“AI is most valuable when it’s specialised, fast, and deployed exactly where it’s needed,” that’s the idea behind Fastino.
Fastino’s journey began with a realisation that general-purpose models, while versatile, often come with high costs and inefficiencies. Drawing from experiences in their previous ventures, co-founders Ash Lewis and George Hurn-Maloney recognised the need for models tailored to particular tasks.
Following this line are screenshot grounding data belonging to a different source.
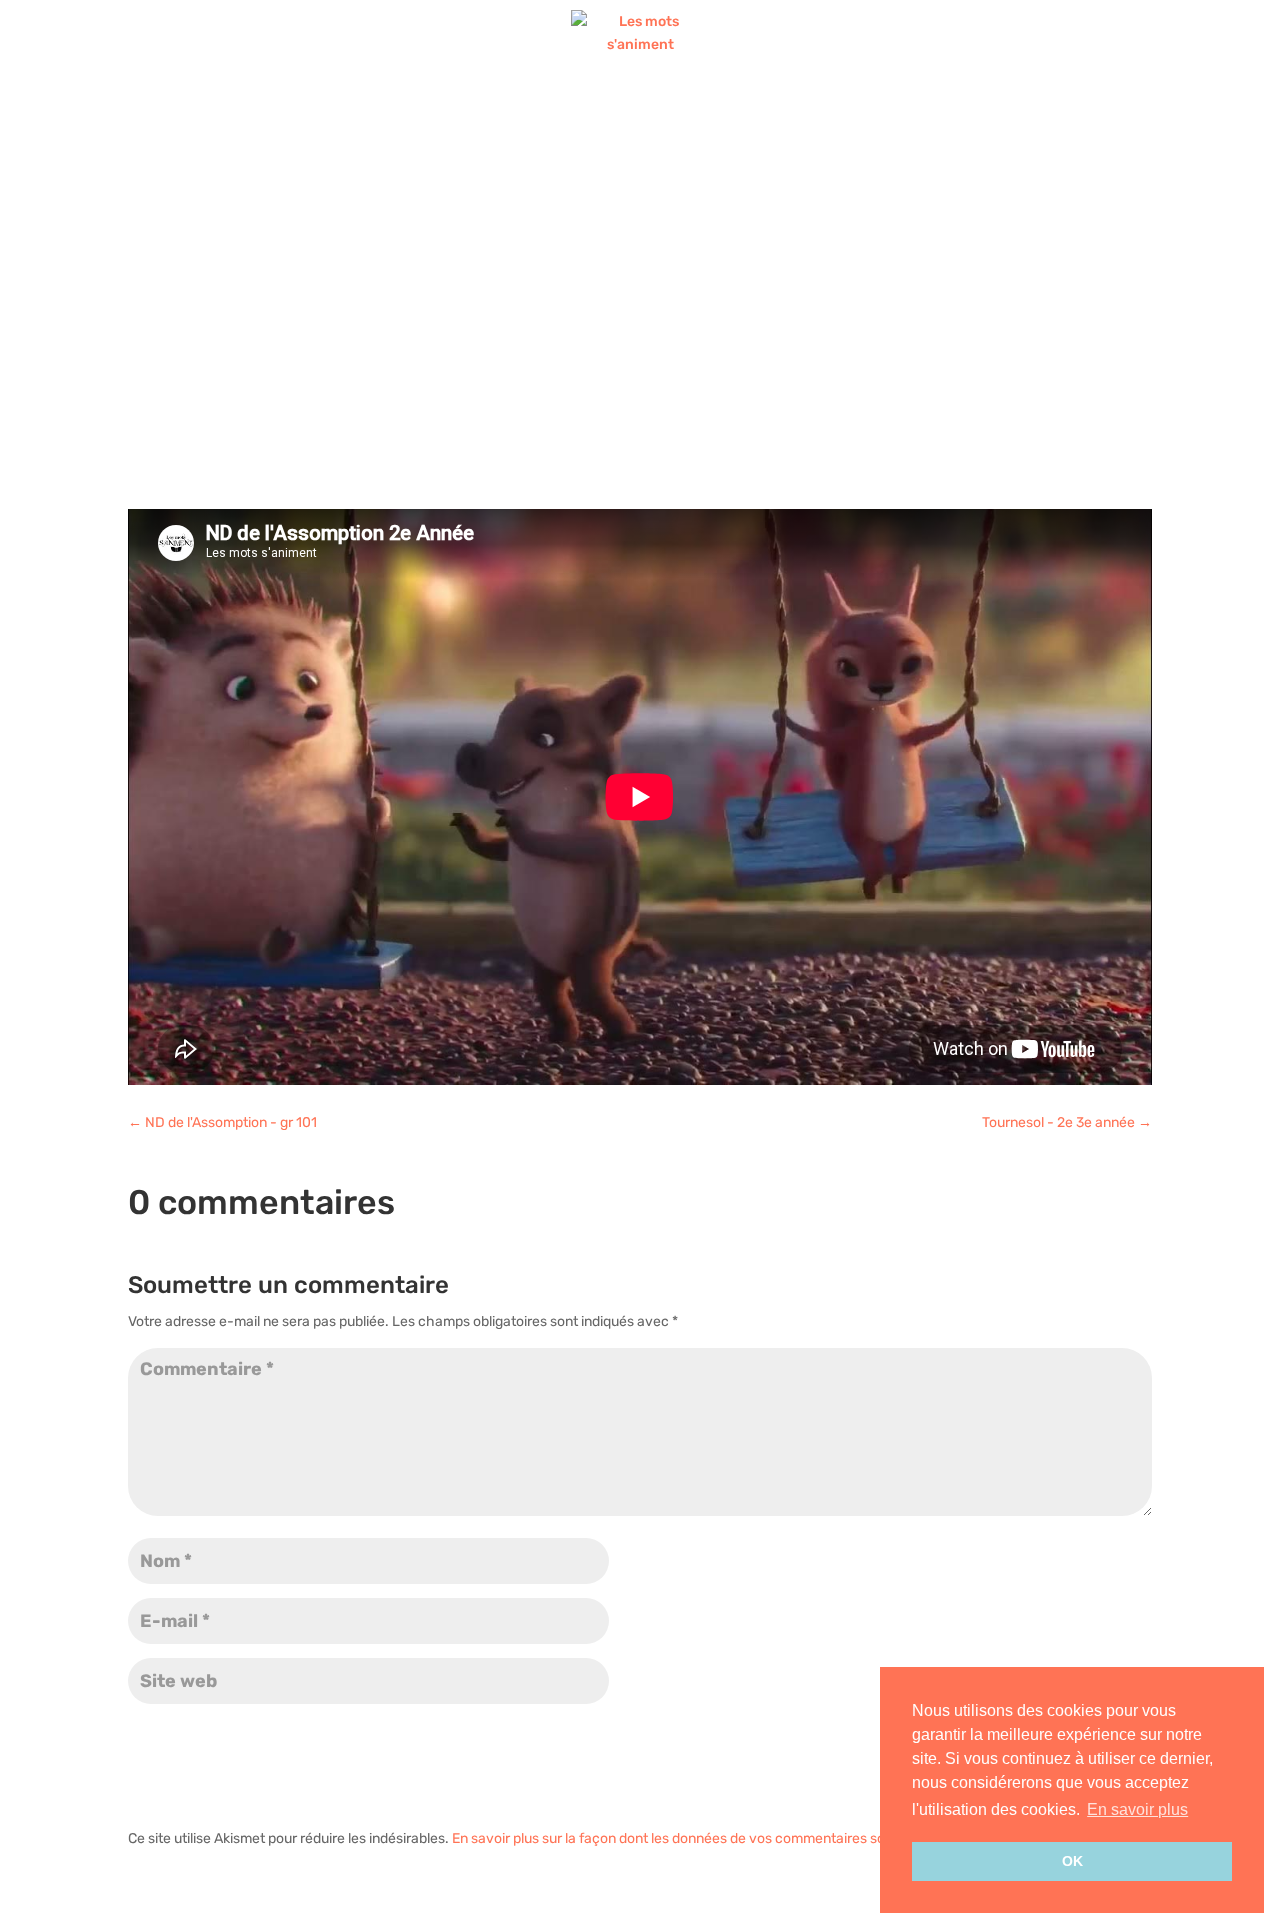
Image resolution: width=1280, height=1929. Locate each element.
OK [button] (1072, 1861)
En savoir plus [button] (1137, 1809)
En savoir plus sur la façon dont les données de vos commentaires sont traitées (701, 1838)
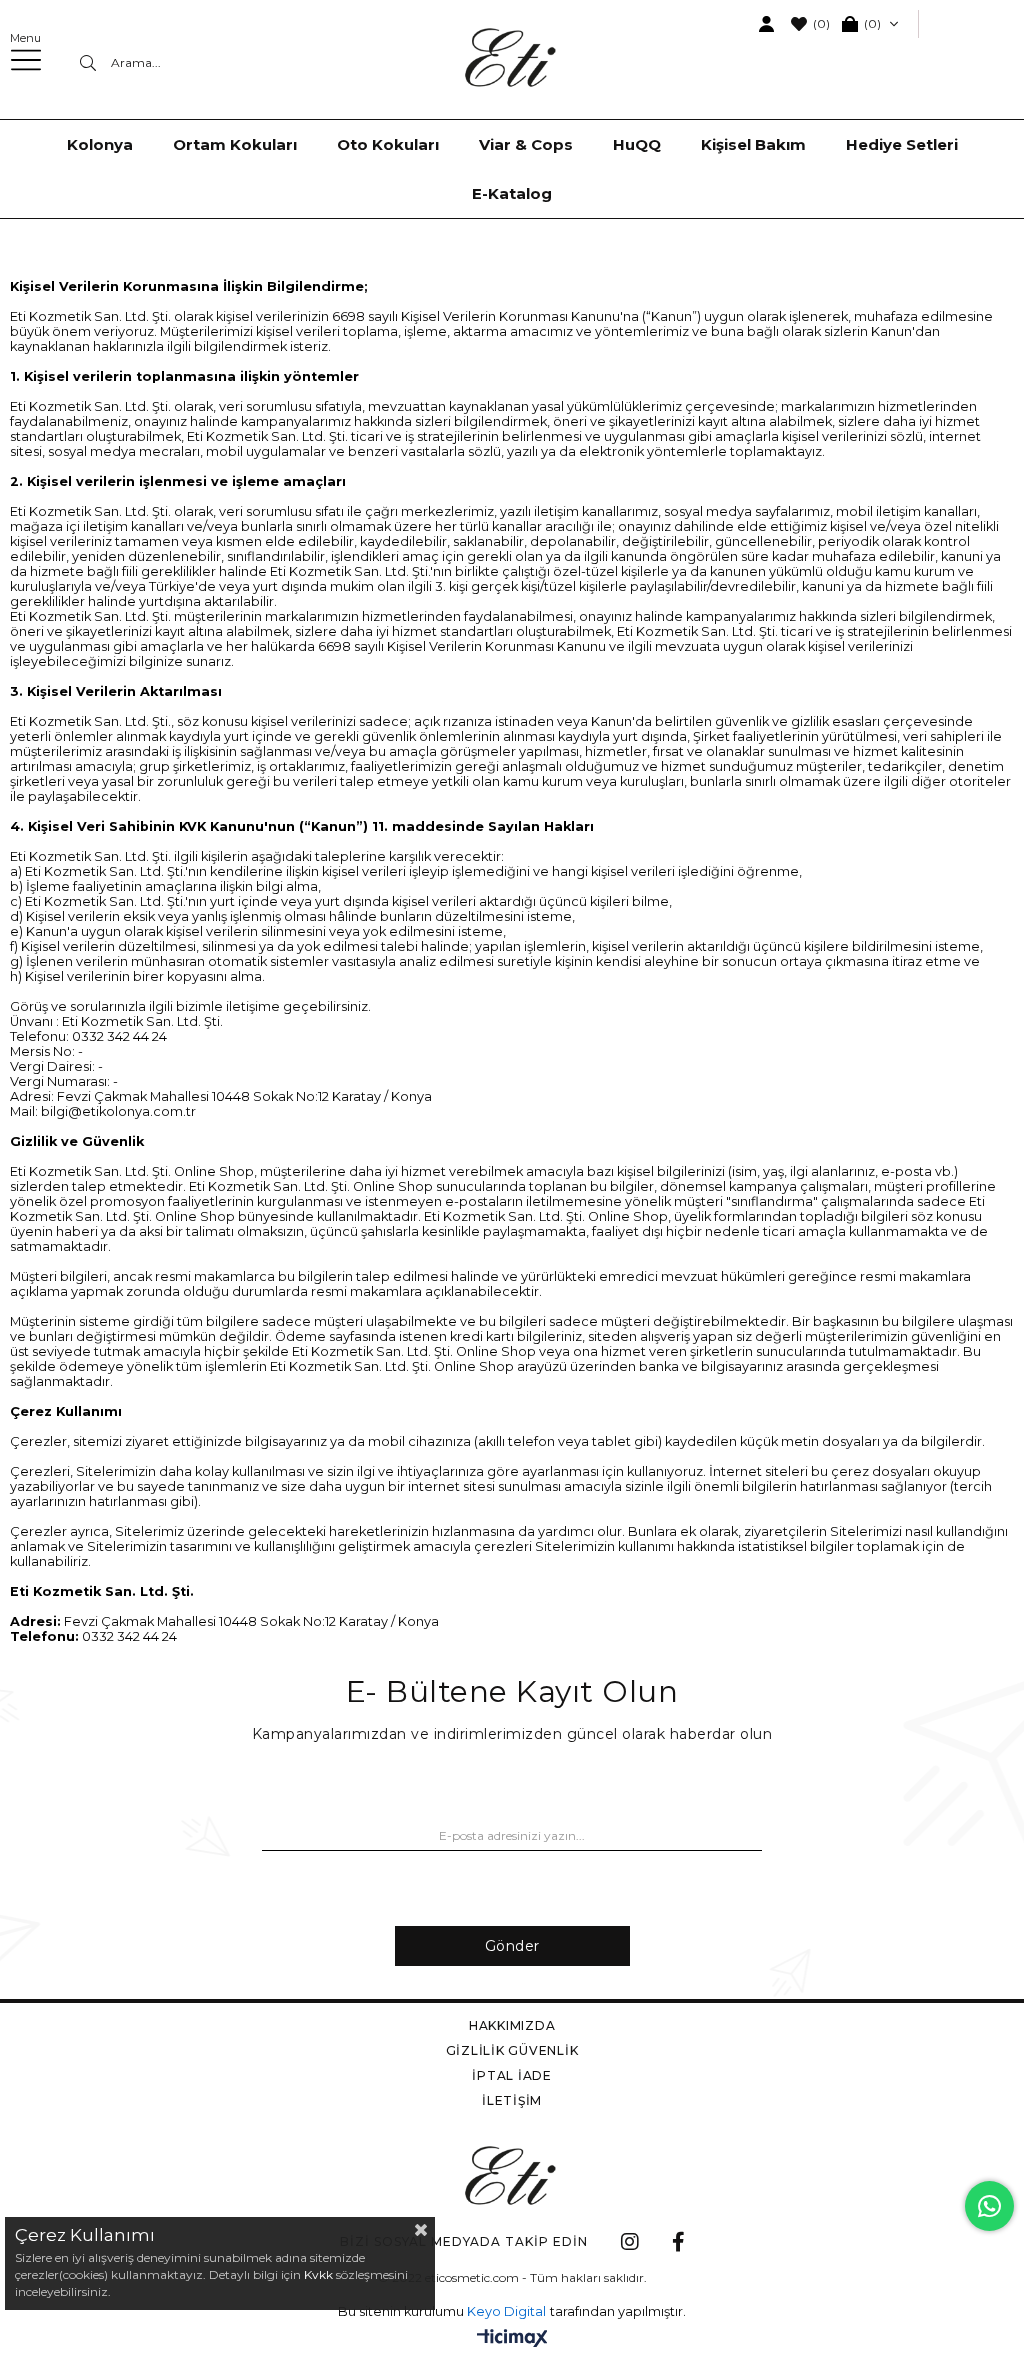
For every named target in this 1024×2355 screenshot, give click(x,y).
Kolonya (100, 144)
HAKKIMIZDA (512, 2025)
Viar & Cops (526, 144)
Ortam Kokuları (235, 144)
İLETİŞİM (512, 2100)
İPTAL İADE (512, 2075)
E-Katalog (512, 193)
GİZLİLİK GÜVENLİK (512, 2050)
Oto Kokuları (388, 144)
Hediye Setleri (902, 144)
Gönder (512, 1946)
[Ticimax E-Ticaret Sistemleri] (512, 2339)
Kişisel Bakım (753, 144)
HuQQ (637, 144)
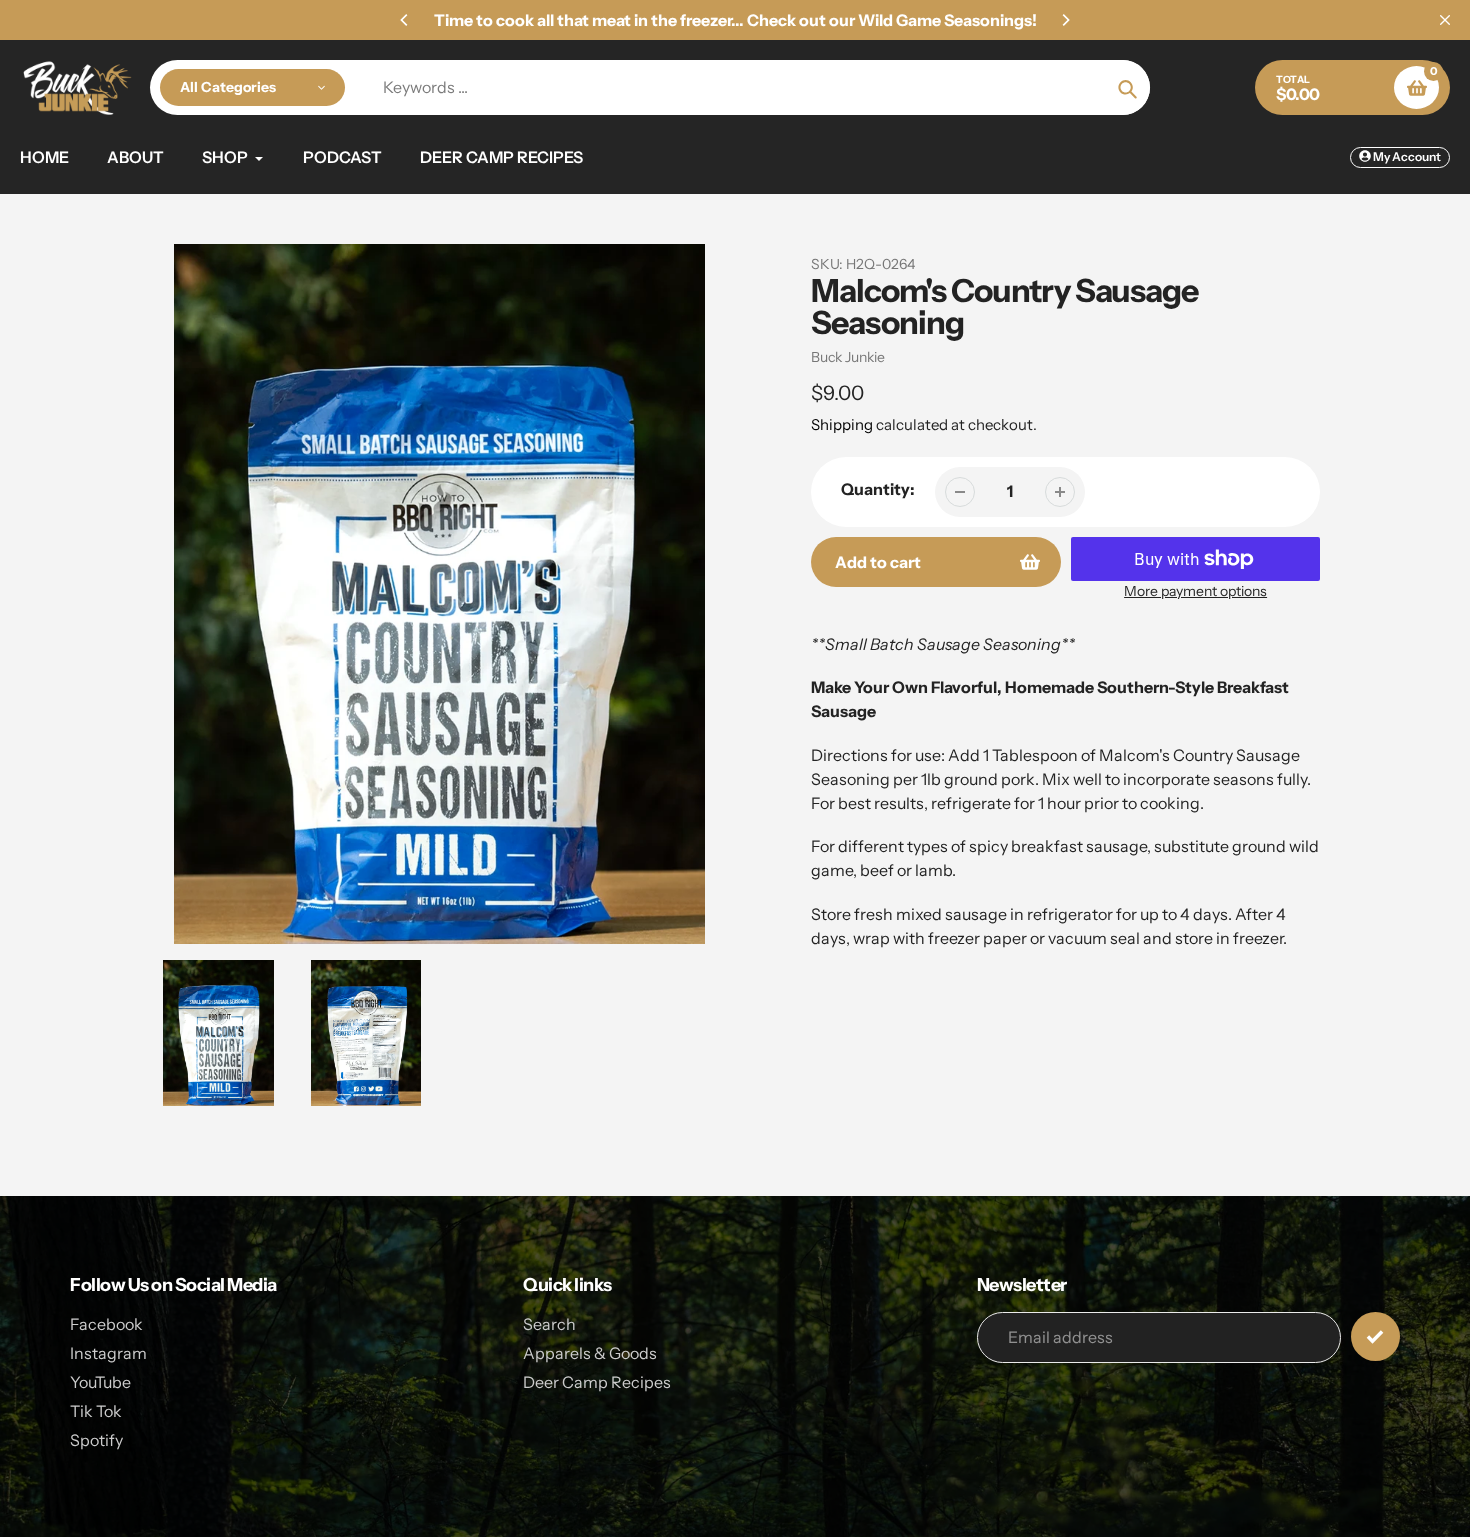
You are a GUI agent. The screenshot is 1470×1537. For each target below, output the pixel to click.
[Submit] (1375, 1336)
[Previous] (405, 20)
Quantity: (878, 489)
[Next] (1065, 20)
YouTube (100, 1382)
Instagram (108, 1353)
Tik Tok (96, 1411)
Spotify (96, 1440)
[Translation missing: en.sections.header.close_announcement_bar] (1445, 20)
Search (549, 1324)
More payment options (1195, 591)
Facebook (106, 1324)
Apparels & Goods (590, 1353)
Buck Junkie (848, 357)
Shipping (842, 424)
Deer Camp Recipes (597, 1382)
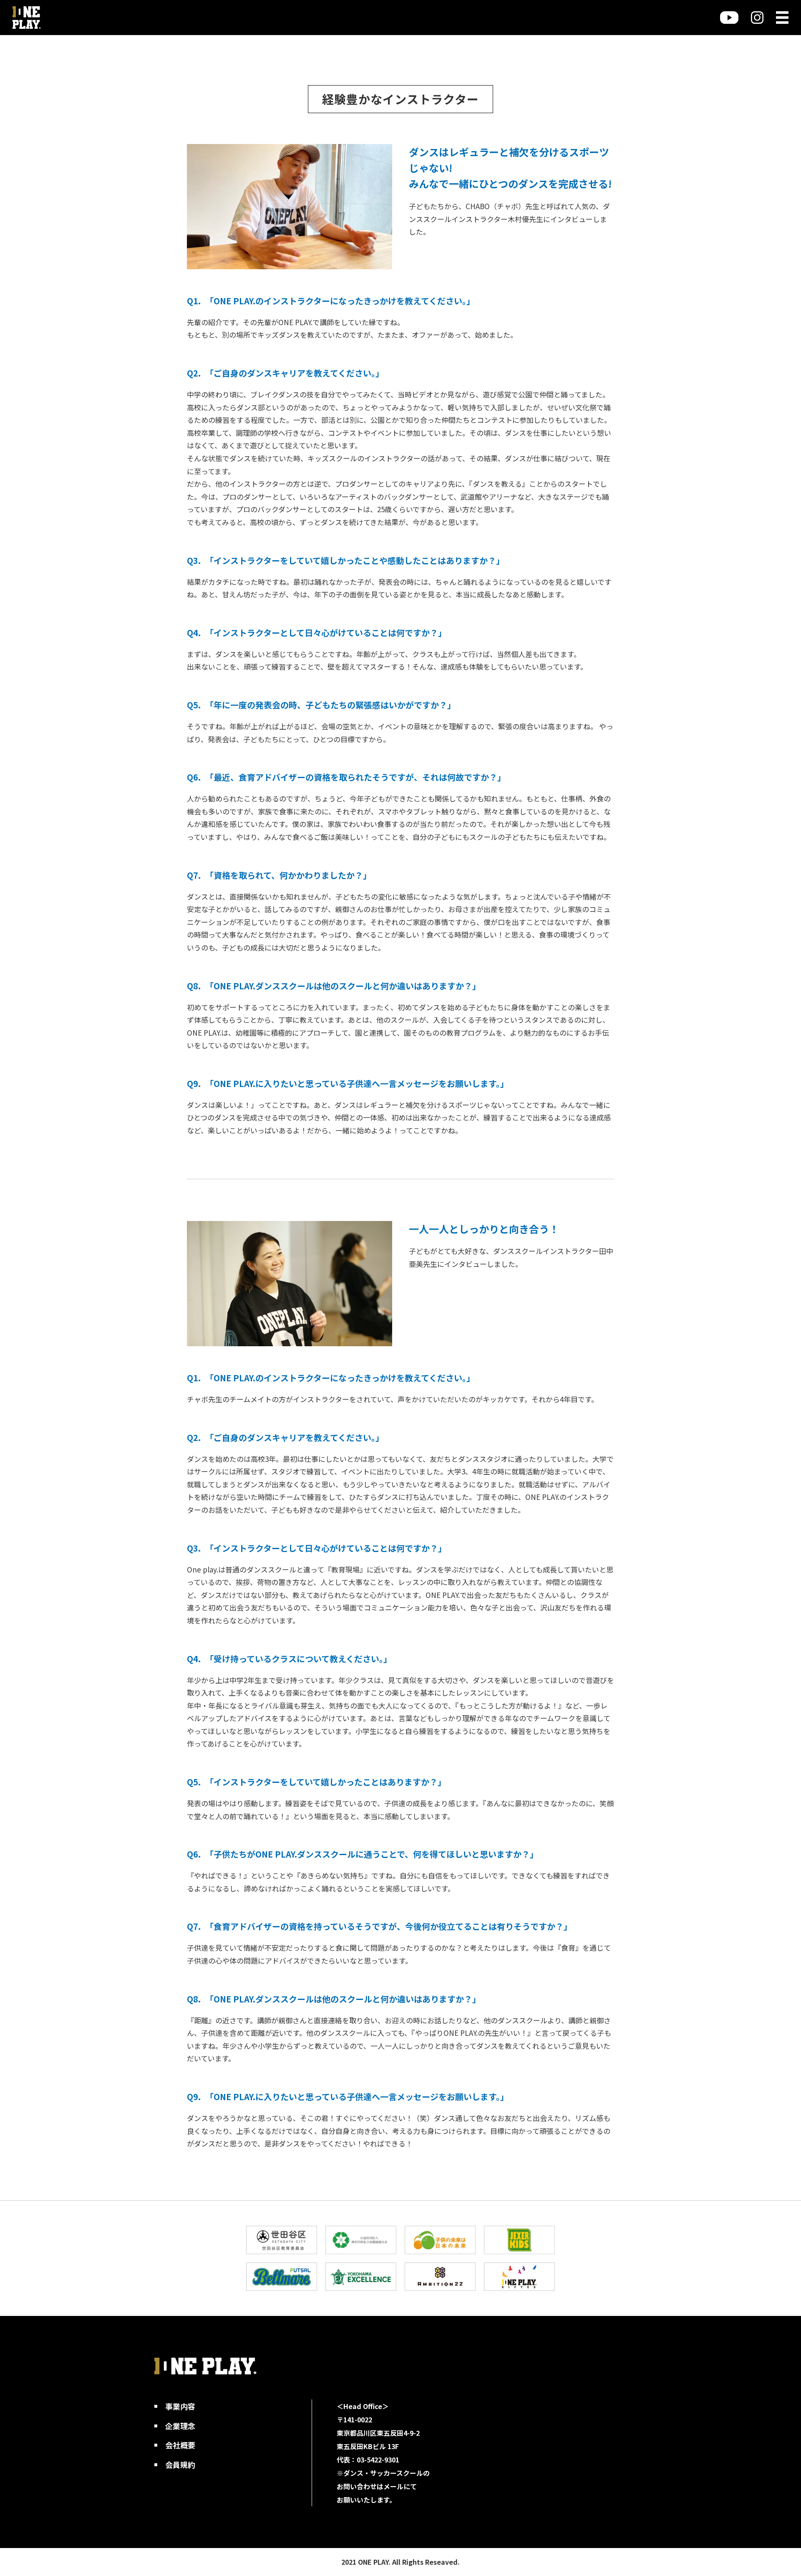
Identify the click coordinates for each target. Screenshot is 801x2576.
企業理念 (180, 2425)
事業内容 (180, 2406)
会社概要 (180, 2444)
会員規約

This insight led to the development of TLMs or Task-Specific Target Models which are optimised for tasks like summarisation, function calling, text-to-JSON conversion, PII redaction, text classification, and profanity censoring.
Clearing this mission behind the formation of this startup, Lewis stated, “We started this company after our last startup went viral and our infrastructure costs went through the roof. At one point, we were spending more on language models than on our entire team.”
Smaller Models Are Winning
What sets Fastino apart is its innovative approach to model training. Unlike traditional methods that rely on expensive hardware, Fastino’s models were trained on Nvidia’s low-end gaming GPUs, costing less than $100,000 in total. Developed by in-house AI researchers from Google DeepMind, Stanford, Carnegie Mellon, and Apple Intelligence, these models deliver performance that is 99 times faster than standard large language models (LLMs), making them both cost-effective and scalable.
“AI developers don’t need an LLM trained on trillions of irrelevant data points—they need the right model for their task,” said George Hurn-Maloney, COO and co-founder of Fastino. “That’s why we’re making highly accurate, lightweight models with the first-ever flat monthly pricing—and a free tier so devs can integrate the right model into their workflow without compromise.”
Fastino’s unique approach has garnered significant attention from investors. The company recently secured a $17.5 million seed round led by Khosla Ventures, bringing its total funding to nearly $25 million. The company has previously raised $7 million in a pre-seed round led by Microsoft’s VC arm M12 and Insight Partners with notable backing from industry leaders like Scott Johnson and Lukas Biewald. This influx of capital will enable Fastino to expand its research team and further refine its TLMs.
Fastino has successfully impressed its investors as Jon Chu, Partner at Khosla Ventures said, “Fastino’s tech allows enterprises to create a model with better-than-frontier model performance for just the set of tasks you care about and package it into a small, lightweight model that’s portable enough to run on CPUs, all while being orders of magnitude faster with latency guarantees. These tradeoffs open up new use cases for generative models that historically haven’t been practical before.”
Runs on Everyday Hardware
Understanding the needs of developers, Fastino offers a free tier allowing up to 10,000 requests per month, making it accessible for experimentation and integration. For enterprises, the models can be deployed within private environments, ensuring data privacy and compliance. The company’s pricing model is transparent, moving away from unpredictable per-token charges to a flat monthly subscription, catering to both startups and large enterprises. Fastino’s TLMs are already making an impact across various industries. From document parsing in finance and healthcare to real-time search query intelligence in e-commerce, Fortune 500 companies are leveraging these models to streamline operations and enhance productivity.
The team claims that testing on Fastino’s initial model family reveals that TLMs are not just smaller and faster; they’re also smarter where it counts.
It has developed internal benchmarks based on real-world customer and partner use cases to showcase their TLMs’ performance. These benchmarks assess accuracy and latency for PII redaction, information extraction, and classification. Fastino’s models were evaluated zero-shot, mirroring their expected customer usage without prompts or fine-tuning.
As AI continues to advance, Fastino’s focus on task-specific models positions it as a leader in the field. By prioritising efficiency, cost-effectiveness, and developer needs, Fastino is paving the way for a future where AI is both powerful and accessible.